I first attended a Magnepan dem at a show at the beginning of the 1980s and in all the years since then, the Minnesotan company's Wendell Diller doesn't appear to have aged and he told me in LA that he is "still having fun!" At LAAS Wendell had hidden the speakers behind a black curtain but it didn't take too much sleuthing to discover that left and right were stacked pairs of the Magnepan .7s ($1400/pair) that had so impressed Herb Reichert when he reviewed them, with a central MG1.7 fed the sum of the two channels. This unusual system got the scale of the recorded sound right. Both José Carreras's voice on Misa Criola and Nils Lofgren's on that show stalwart "Keith Don't Go" sounded lifesize.

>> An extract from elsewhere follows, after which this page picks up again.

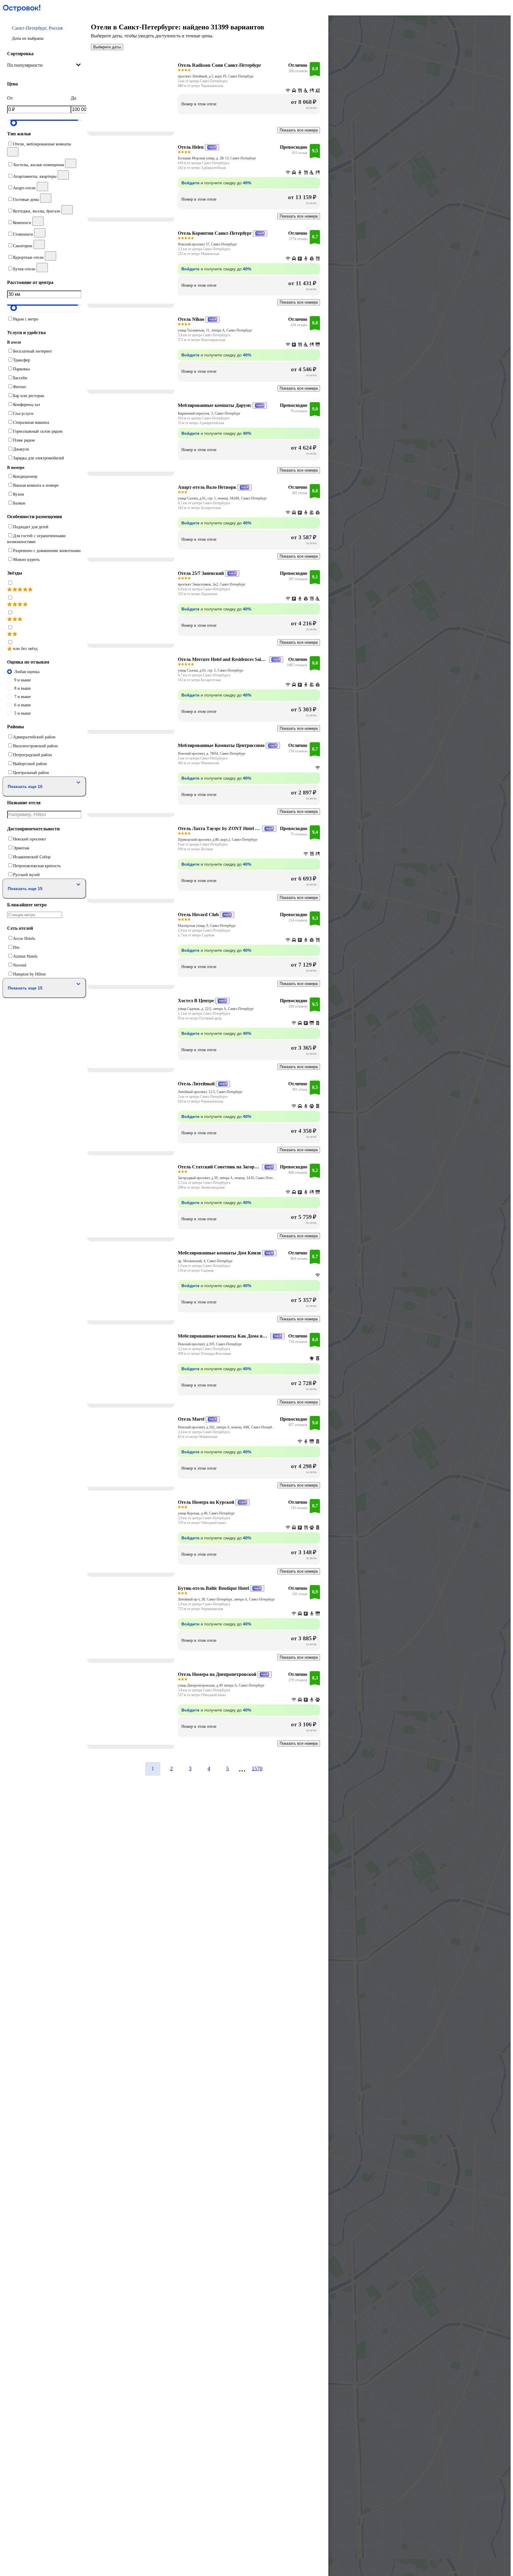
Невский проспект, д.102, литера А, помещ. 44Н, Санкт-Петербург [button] (227, 1427)
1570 (257, 1768)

Finally, Friday afternoon at the show Astell & Kern held a press conference to announce two new hi-rez portable players, released to celebrate the Korean company's 5th anniversary: the A&ultima SP1000 ($3499) and KANN ($999). As its price suggests, the SP1000 is intended to be a state-of-the-art flagship player, and features dual AK4497EQ DACs, an Octa-Core CPU to optimize system performance, a bezel-less 5" LCD screen, a new GUI, and USB 3.0 and wireless connectivity.

The considerably more affordable KANN includes dedicated 3.5mm unbalanced/2.5mm balanced headphone outputs and 3.5mm unbalanced/2.5mm balanced dedicated line outputs; full-size SD and microSD card slots for additional storage to its 64GB of internal memory; USB-C connection for faster charging and transfer speeds; and a built-in headphone amplifier. It features a single AKM AK4490 DAC chipset and is the first sub $1,000 player from Astell&Kern to support native playback of 32-bit/384kHz high-resolution PCM audio and native playback of DSD audio, up to DSD256.

Glotz's picture

How did they connect them? Stacked like mbl Xtremes? Just trying to picture this, given the shot of Wendell doesn't show enough to visualize.

The summed 1.7's also remind me of Eno's Ambient/On Land album, where Eno depicts a 3-channel system by doing the opposite- summing the difference between the channels and placing the speakers further behind the mains.

I tried it back in the mid-eighties with a pair of SMG's (augmenting a pair of Polk Audio's), and it was an interesting experiment that produced some convincing depth of field perspective for this (spacious and ethereal) album. Eno really did convey a place and time with this setup, than with just the LP alone.